Fields that are at the recommended pH will yield better, especially in the presence of soilborne diseases. But with the low milk prices, lime applications have been neglected the past four years.

This fall, fields in my area had diseased, yellow alfalfa, except for over the tile lines. Adding insult to injury, several states had little or no snow cover when the real cold weather settled in.

Snow can be an excellent insulator. More farmers are finding that leaving the low-yield last cutting captures blowing snow and gives better spring yields. Without it, snow blows off and extreme conditions can kill alfalfa, grass, winter forages, weeds, etc.

We also had multiple events of frozen ground and complete snow melt, leaving lakes and ponds in the fields. This is perfect for snow mold, which can hammer both seedings and winter forage.

So, what are your options if the alfalfa you counted on is dead?

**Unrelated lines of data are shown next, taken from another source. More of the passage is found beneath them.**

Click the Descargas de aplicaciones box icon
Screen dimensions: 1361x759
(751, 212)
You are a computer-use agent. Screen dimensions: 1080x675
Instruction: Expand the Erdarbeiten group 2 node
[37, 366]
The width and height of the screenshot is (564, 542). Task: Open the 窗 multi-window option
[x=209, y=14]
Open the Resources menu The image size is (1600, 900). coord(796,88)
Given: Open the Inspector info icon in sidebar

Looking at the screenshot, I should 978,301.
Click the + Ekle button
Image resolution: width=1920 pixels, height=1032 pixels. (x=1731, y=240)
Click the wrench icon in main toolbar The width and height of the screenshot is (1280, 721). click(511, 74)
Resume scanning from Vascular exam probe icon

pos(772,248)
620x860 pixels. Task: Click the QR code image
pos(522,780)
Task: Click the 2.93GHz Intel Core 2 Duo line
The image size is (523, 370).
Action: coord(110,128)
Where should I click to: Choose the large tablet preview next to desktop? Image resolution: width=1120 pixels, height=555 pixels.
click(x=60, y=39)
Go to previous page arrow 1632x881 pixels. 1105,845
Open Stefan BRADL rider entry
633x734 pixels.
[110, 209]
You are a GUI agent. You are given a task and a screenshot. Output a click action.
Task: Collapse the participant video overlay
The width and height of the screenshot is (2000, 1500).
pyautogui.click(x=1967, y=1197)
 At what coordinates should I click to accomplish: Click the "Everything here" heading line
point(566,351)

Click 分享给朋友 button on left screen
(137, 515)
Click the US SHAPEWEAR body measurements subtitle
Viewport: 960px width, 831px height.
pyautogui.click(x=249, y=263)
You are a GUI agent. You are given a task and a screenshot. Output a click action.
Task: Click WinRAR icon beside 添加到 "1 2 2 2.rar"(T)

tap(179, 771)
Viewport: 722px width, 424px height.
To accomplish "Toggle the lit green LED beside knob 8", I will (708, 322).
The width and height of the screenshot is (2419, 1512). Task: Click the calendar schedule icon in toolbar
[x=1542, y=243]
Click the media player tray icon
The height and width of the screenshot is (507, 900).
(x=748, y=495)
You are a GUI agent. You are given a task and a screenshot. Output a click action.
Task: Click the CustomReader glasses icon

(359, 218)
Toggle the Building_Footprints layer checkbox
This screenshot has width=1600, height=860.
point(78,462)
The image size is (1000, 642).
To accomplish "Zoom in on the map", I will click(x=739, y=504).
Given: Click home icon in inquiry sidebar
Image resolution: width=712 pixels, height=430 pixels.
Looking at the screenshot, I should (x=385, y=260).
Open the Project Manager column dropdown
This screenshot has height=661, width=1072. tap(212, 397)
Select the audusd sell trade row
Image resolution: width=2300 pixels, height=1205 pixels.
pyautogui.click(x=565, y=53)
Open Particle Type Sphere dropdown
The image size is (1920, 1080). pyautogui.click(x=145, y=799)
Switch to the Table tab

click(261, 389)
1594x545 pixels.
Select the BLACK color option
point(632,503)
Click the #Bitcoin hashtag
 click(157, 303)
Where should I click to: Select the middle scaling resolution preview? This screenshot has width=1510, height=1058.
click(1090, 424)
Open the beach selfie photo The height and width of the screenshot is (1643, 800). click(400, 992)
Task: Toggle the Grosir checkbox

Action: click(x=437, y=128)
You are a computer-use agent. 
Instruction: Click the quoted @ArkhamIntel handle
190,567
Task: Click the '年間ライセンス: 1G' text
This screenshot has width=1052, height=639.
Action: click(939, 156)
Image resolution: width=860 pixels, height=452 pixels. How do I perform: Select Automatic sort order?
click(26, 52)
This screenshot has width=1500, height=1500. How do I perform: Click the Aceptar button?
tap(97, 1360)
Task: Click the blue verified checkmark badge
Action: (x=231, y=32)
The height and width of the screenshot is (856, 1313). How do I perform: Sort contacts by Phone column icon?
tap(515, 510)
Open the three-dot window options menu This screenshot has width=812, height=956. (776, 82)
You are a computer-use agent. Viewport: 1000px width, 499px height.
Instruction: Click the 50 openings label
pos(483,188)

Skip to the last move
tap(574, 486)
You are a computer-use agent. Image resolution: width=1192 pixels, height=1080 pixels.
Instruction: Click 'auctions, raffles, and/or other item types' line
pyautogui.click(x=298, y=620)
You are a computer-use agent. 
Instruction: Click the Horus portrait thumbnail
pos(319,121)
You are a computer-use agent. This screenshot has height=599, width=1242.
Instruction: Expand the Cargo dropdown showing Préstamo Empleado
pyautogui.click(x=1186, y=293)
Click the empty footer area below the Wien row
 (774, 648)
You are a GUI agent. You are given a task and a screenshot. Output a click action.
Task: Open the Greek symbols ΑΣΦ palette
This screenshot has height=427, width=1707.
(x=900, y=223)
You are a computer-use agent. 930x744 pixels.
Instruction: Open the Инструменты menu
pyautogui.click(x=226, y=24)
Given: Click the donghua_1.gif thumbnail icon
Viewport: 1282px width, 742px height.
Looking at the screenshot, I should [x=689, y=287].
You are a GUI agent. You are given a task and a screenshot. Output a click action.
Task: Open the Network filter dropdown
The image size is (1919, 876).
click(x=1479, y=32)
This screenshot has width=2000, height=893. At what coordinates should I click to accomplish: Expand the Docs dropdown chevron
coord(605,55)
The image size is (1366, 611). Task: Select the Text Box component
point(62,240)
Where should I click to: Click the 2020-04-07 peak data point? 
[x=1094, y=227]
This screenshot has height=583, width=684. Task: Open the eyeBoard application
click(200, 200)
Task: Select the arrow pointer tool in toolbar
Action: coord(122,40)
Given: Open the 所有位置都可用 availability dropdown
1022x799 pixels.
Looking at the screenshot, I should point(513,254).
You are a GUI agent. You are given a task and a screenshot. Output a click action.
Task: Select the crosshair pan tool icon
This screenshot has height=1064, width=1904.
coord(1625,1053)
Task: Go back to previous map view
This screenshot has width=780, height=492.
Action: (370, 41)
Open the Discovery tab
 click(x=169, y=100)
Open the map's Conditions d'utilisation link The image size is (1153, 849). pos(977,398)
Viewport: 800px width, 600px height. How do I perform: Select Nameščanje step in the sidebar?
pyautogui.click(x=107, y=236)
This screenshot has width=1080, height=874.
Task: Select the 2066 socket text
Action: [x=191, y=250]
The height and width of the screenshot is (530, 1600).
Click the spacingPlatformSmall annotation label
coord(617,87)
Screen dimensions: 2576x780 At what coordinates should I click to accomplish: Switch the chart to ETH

The quickest way to re-establish them is to immediately no-till in oats and red clover. The oats will take advantage of the dying alfalfa’s nitrogen and produce high yields of high-quality forage by late June. This replaces the first-cutting alfalfa you lost.

Harvesting the oats at flag leaf — just before the head emerges — will give you good-quality forage but will also minimize any lodging from the variable nitrogen left by the winter-killed alfalfa. I suggest red clover because dead alfalfa produces a compound that keeps new alfalfa plants from getting started.

Dennis Cosgrove and Dan Undersander explain autotoxicity in “Seeding alfalfa fields back into alfalfa.” The red clover is not affected by the alfalfa compounds and can give you a 2- to 3-year forage crop to get your rotation back on track. Red clover can be dried for silage the same day it is mowed using modified wide-swath techniques. You can learn more about red clover’s benefits here

No-till corn is an option, too

Another option, and often the simplest, is to finish killing what is there and plant no-till corn to take advantage of both the nitrogen (you only need a starter) and the improved soil structure — rotated corn usually yields 15% to 20% higher than continuous corn.

This will give you a low-cost forage supply but will mess up both your planned rotation and forage-storage capacities. If you don’t discover the missing hay crop until you pull in to mow, then one-cut sorghum or sorghum-Sudan planted later may be better.

Another option is to plant a short-season no-till corn at the earliest possible time to have mature corn silage on Aug. 1. Then, immediately no-till an alfalfa seeding. My suggestion is a floury kernel-type corn as many short-season corn varieties have flint-type parentage, which means the kernels get hard. I have double-cropped corn and alfalfa seeding several times and was able to establish an alfalfa in early August.

Andy Brizzell, field manager at the Cannon farm in Johnsonville, N.Y., has been doing this for years. It is a normal part of his rotation, allowing him to harvest an early corn silage and establish a new alfalfa seeding the same year. Of course, anything that delays corn maturity — prolonged dry period, cool or cold summer, extended rainy conditions — will delay the corn harvest and subsequent chance of getting the maximum out of your alfalfa seeding. If it is too late for alfalfa, red clover can be established. If it’s early September, try winter triticale.